Simba Team Ziwani Update: 01 December 2005

Simba Team Ziwani Update: 01 December 2005

Participants Wambua Kikwatha - team leader Henry Lekochere Bura Okicha Gerald Maghanga 2 KWS rangers – Said Bashane & Alphayo Muok

Area Covered

During the month we carried out our de-snaring operations in the following areas: Murka, Salt lick, Mbuyuni, Maktau, Kishushe and the Lumo Community Sanctuary along the railway line.



This month we changed our mode of operation, instead of visiting new spots where poaching is suspected to be taking place, we decide to check all the old hotspots where poaching was rampant at the beginning of the year such as Murka, along the railway line and Marktau area and around the Mbuyuni gate.
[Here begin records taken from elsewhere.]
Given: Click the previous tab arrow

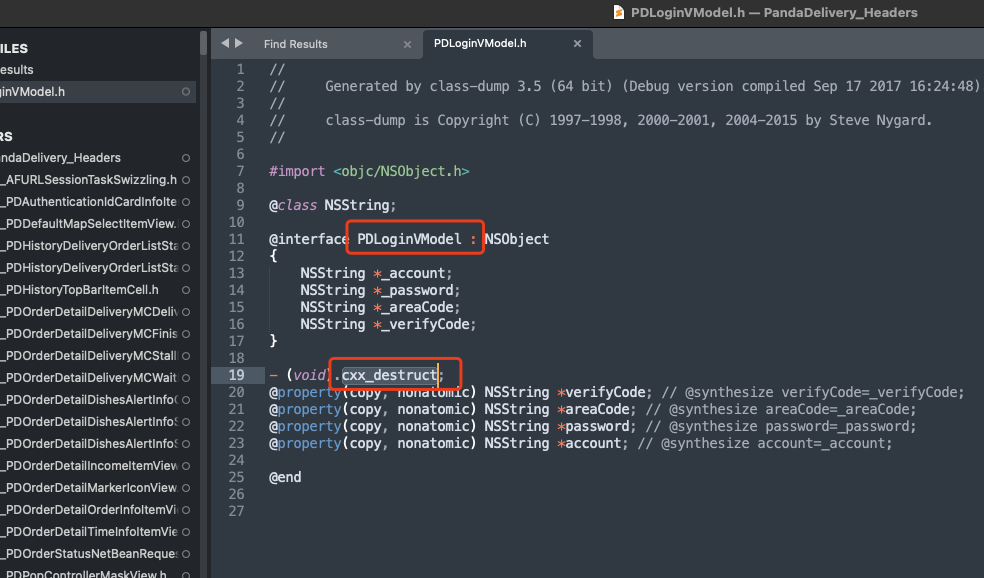Looking at the screenshot, I should click(x=225, y=43).
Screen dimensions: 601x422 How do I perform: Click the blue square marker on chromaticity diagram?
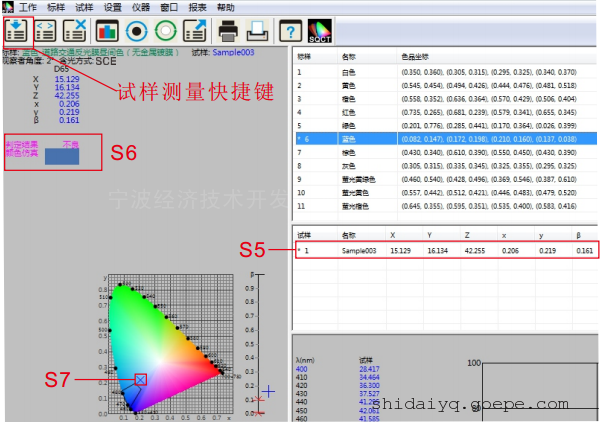tap(140, 380)
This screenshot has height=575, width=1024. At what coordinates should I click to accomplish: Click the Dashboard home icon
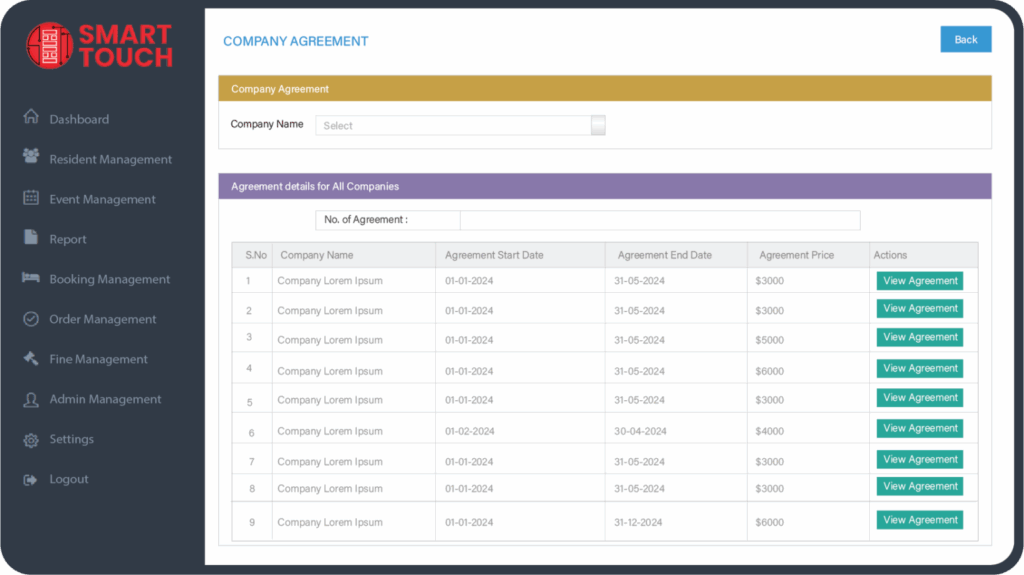point(31,117)
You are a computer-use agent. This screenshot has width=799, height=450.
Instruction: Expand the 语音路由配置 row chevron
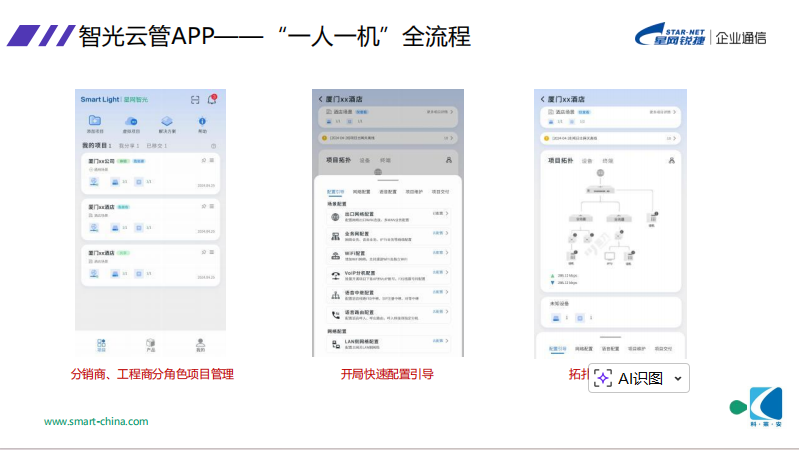[x=446, y=313]
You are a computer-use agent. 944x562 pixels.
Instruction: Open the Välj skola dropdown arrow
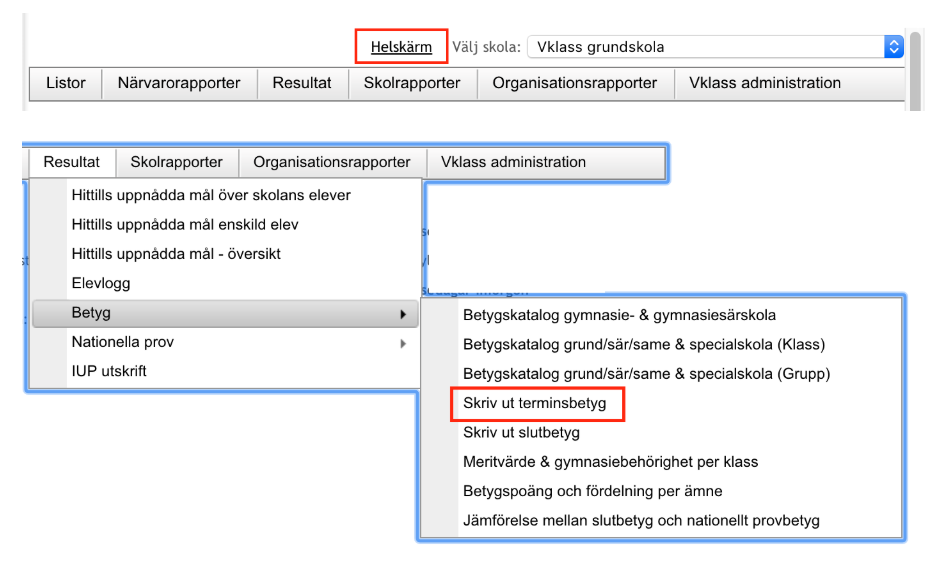pos(893,47)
We did this in order to see whether the poachers had returned to these areas and were happy to see that there is no snaring taking place. We lifted one old snare from the Murka area and 16 old snares from the railway line. We observed that the fence style of poaching, where strategic gaps have been left for snaring in fences a kilometer in length. We feel that the lack of poaching in these areas is due to the continuous de-snaring efforts in these areas of the KWS and DSWT teams.
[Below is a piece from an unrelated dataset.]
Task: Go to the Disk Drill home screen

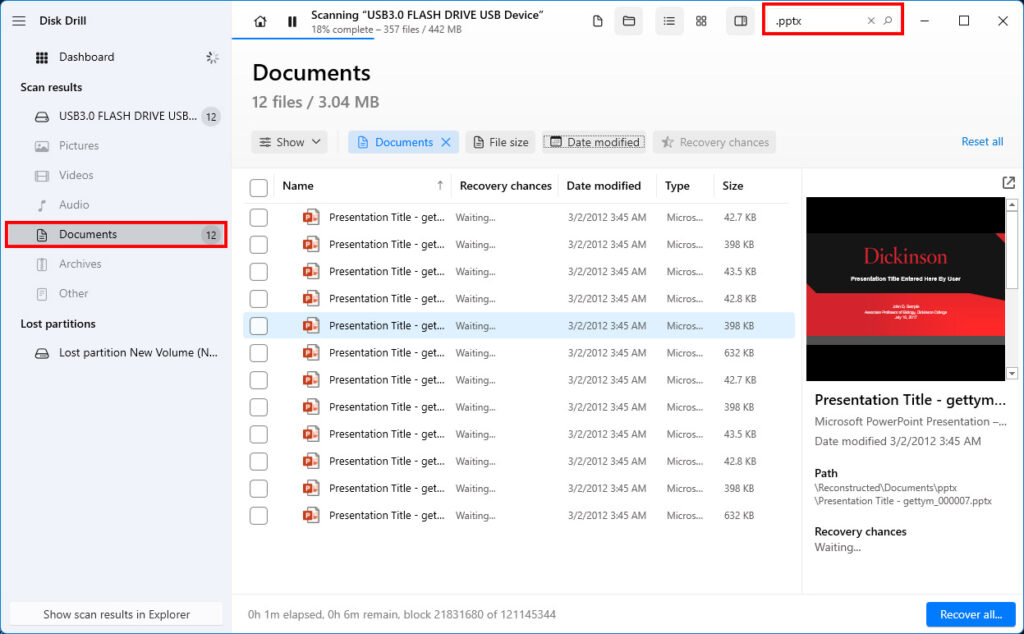Action: click(258, 20)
Sadly this does not mean that poaching has stopped taking place entirely. What has happened is that the poachers have also changed their tactics and instead of using snares are now night poaching, which is less risky and costly in terms of wire loss. Our intelligence efforts have shown that there is poaching taking place at night using the lamping method. The areas in which night poaching is prevalent are Maktau, Kishushe, Lumo and the Lumo park boundary. The poachers operate at night using powerful torches and confuse the animals using a gadget that beeps.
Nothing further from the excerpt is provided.